[[ Working data, beginning ]]

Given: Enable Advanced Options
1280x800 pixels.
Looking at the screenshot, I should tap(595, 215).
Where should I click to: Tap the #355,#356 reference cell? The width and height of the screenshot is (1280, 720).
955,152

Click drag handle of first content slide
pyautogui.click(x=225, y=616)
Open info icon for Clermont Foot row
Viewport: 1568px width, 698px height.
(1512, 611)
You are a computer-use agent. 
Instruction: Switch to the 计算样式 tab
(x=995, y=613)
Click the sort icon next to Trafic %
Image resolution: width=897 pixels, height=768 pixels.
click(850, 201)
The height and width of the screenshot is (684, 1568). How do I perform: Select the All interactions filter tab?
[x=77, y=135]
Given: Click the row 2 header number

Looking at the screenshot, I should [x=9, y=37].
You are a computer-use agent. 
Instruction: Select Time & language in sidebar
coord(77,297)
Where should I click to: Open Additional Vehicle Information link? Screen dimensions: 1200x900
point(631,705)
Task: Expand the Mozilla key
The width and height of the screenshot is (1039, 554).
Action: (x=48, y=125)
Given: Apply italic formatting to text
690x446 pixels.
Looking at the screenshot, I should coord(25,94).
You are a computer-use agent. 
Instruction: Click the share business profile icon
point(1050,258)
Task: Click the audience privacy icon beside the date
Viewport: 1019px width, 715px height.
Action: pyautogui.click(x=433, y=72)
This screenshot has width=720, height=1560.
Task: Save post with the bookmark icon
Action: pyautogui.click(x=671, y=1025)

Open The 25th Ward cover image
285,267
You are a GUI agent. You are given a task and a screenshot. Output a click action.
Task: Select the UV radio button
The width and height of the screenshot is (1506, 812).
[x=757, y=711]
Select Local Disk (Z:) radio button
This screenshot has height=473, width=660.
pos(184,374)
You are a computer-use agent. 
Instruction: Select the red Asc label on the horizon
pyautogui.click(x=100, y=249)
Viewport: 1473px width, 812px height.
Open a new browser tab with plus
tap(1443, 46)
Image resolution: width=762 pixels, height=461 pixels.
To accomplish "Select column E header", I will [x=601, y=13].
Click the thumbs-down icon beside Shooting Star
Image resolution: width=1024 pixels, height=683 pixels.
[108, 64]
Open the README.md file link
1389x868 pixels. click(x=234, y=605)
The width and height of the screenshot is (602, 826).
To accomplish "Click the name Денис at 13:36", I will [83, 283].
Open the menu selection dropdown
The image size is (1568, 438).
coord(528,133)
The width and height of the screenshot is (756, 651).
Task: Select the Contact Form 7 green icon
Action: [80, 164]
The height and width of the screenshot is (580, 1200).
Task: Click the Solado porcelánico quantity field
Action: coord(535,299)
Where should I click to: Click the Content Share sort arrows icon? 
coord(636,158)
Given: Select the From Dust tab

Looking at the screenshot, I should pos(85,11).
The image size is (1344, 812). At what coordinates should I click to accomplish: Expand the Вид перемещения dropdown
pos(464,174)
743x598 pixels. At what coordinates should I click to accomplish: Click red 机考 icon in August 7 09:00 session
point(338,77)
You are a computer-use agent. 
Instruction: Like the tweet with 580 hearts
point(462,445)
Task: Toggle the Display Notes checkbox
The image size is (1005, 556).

[[ Working data, end ]]

Exercise goal = Output the records in full. Match them exactly.

Result of the task =
Given: Enable Advanced Options
1280x800 pixels.
Looking at the screenshot, I should tap(595, 215).
Where should I click to: Tap the #355,#356 reference cell? The width and height of the screenshot is (1280, 720).
955,152

Click drag handle of first content slide
pyautogui.click(x=225, y=616)
Open info icon for Clermont Foot row
Viewport: 1568px width, 698px height.
(1512, 611)
You are a computer-use agent. 
Instruction: Switch to the 计算样式 tab
(x=995, y=613)
Click the sort icon next to Trafic %
Image resolution: width=897 pixels, height=768 pixels.
click(850, 201)
The height and width of the screenshot is (684, 1568). How do I perform: Select the All interactions filter tab?
[x=77, y=135]
Given: Click the row 2 header number

Looking at the screenshot, I should [x=9, y=37].
You are a computer-use agent. 
Instruction: Select Time & language in sidebar
coord(77,297)
Where should I click to: Open Additional Vehicle Information link? Screen dimensions: 1200x900
point(631,705)
Task: Expand the Mozilla key
The width and height of the screenshot is (1039, 554).
Action: (x=48, y=125)
Given: Apply italic formatting to text
690x446 pixels.
Looking at the screenshot, I should coord(25,94).
You are a computer-use agent. 
Instruction: Click the share business profile icon
point(1050,258)
Task: Click the audience privacy icon beside the date
Viewport: 1019px width, 715px height.
Action: pyautogui.click(x=433, y=72)
This screenshot has width=720, height=1560.
Task: Save post with the bookmark icon
Action: pyautogui.click(x=671, y=1025)

Open The 25th Ward cover image
285,267
You are a GUI agent. You are given a task and a screenshot. Output a click action.
Task: Select the UV radio button
The width and height of the screenshot is (1506, 812).
[x=757, y=711]
Select Local Disk (Z:) radio button
This screenshot has height=473, width=660.
pos(184,374)
You are a computer-use agent. 
Instruction: Select the red Asc label on the horizon
pyautogui.click(x=100, y=249)
Viewport: 1473px width, 812px height.
Open a new browser tab with plus
tap(1443, 46)
Image resolution: width=762 pixels, height=461 pixels.
To accomplish "Select column E header", I will [x=601, y=13].
Click the thumbs-down icon beside Shooting Star
Image resolution: width=1024 pixels, height=683 pixels.
[108, 64]
Open the README.md file link
1389x868 pixels. click(x=234, y=605)
The width and height of the screenshot is (602, 826).
To accomplish "Click the name Денис at 13:36", I will [83, 283].
Open the menu selection dropdown
The image size is (1568, 438).
coord(528,133)
The width and height of the screenshot is (756, 651).
Task: Select the Contact Form 7 green icon
Action: [80, 164]
The height and width of the screenshot is (580, 1200).
Task: Click the Solado porcelánico quantity field
Action: coord(535,299)
Where should I click to: Click the Content Share sort arrows icon? 
coord(636,158)
Given: Select the From Dust tab

Looking at the screenshot, I should pos(85,11).
The image size is (1344, 812). At what coordinates should I click to accomplish: Expand the Вид перемещения dropdown
pos(464,174)
743x598 pixels. At what coordinates should I click to accomplish: Click red 机考 icon in August 7 09:00 session
point(338,77)
You are a computer-use agent. 
Instruction: Like the tweet with 580 hearts
point(462,445)
Task: Toggle the Display Notes checkbox
The image size is (1005, 556).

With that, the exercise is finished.